Myne Whitman said...

LucidL and Qmoney have said it all. Girl be careful.

nogoblogs said...

I came here to say try dating but be careful.
BUT THEN
After reading the comments I realised that they were right in you are the new woman in town he probably wants to get there first.
I'd give him a miss for now while you settle in my hometown Maryland :) And later on I'd give him a try if he's still interested. If he's not then his loss

Azazel said...

Lol @ leggy..
@ there are nigerians they will always talk.

Miss Natural said...

I agree with most if not all of the previous comments. I'd just say that Sola should go into this relationship, I totally am on the same page with whoever said to place the guy on probation. And she should be aware all the while.

flourishingflorida.net said...

Am with qmoney here

2cute4u said...

Hmmm so lets say, you were the bad one and are now'good' you'd want to be disbelieved?
What do you want?
Listen to what you want..
No matter the advice you get from a hundred people, it all boils down to what you want.. Do not listen to what anyone has to say, they always talk, its for you to experience..

A Suburban Voter said...

Follow @Cosmopolitan Diva's advice. Be friends, take it cool. If he's dodgy you'd soon know. Get to know him really slowly.
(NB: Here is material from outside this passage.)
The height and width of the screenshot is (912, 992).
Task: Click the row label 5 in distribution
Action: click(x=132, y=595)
Goodluck.

gwynne said...

I personally don't like listening to little talks.....yeah he was bad before now but come on...give him a chance....but still be careful....until u know he is real...then...but all I know ...if he likes women......he can't change o....I have been through this ish too.....I stopped trying to change him and I just let it go.....people warned me too.....I see and hear things...but I don't let ot get to me.....if he will change fine...if not...don't care just that when he is ready I might no longer be there......so please....go ahead....it just might turn out well for u okay......don't listen to unnecessary gist...

idomagirl said...

qmoney is on point! if he came for sex, once he doesn't get it, his true colors will show!

Waffarian said...

In my opinion, you should drop him.

All that "what if"..."he will change" etc...abeg, make we hear word. The same way people say bad things about someone is the same way you would have heard good things if there was any...
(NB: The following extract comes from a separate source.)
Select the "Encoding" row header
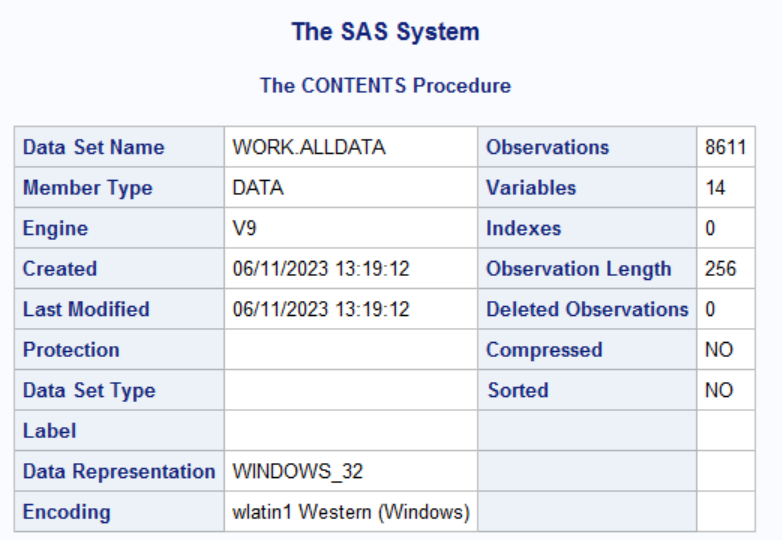 tap(66, 512)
Apparently, there is no good news.

Daydah said...
This comment has been removed by the author.
Daydah said...

QMoney just defined my [hi]story - yes i dated a guy with a past, and yes we did not celebrate one year anniversary cos he wanted SEX and I wasnt ready for it. Now am married and last I heard he was still up to his old tricks.
LucidLilith is very very right - you're new on the scene which is why he picked you, so please please, run in the other direction.
Male players NEVER change. Stay away from him - cos he will always be that way even if he promises to marry you! Even after they marry, they remain the same - in fact nah dat time the true color go comot, so if you say you can put him on a leash, after the wedding nko? Who will be in control? The MAN. If you complain everyone will smirk and remind you that they warned you very very well.
So....run away o! Don't even consider dating him abeg! Plenty fine men out there!

wavemasta said...

I think some comments I am reading here are funny. Some girls posting here have a past. Some have been promiscuous. Some have done things with their so called boyfriends (And had their escapades shared around town). And lets say such a woman decided to change, and turn a new leaf, and she had a new relationship and people began walking up to her new boyfriend telling him what a bad girl she was in the past...cmon, most of you girls will begin talking about how the guy should forgive, and saying the dude is "immature" for not being able to handle it and such...
Give this new guy a chance, and watch carefully. After all, he did confess he had a past. So wait, and make your decision, and remember he that is without sin should not cast the first stone. If you as a woman wont want to be judged by how many men you have been with, then I suggest you extend the same hand to guys also. My 2 cents.

wavemasta said...

@QMoney...so only women can change right? And men can't? Men, I cant believe I just read that....God help you sha, and no offense meant. If you believe only women deserve second chances...well good luck to you!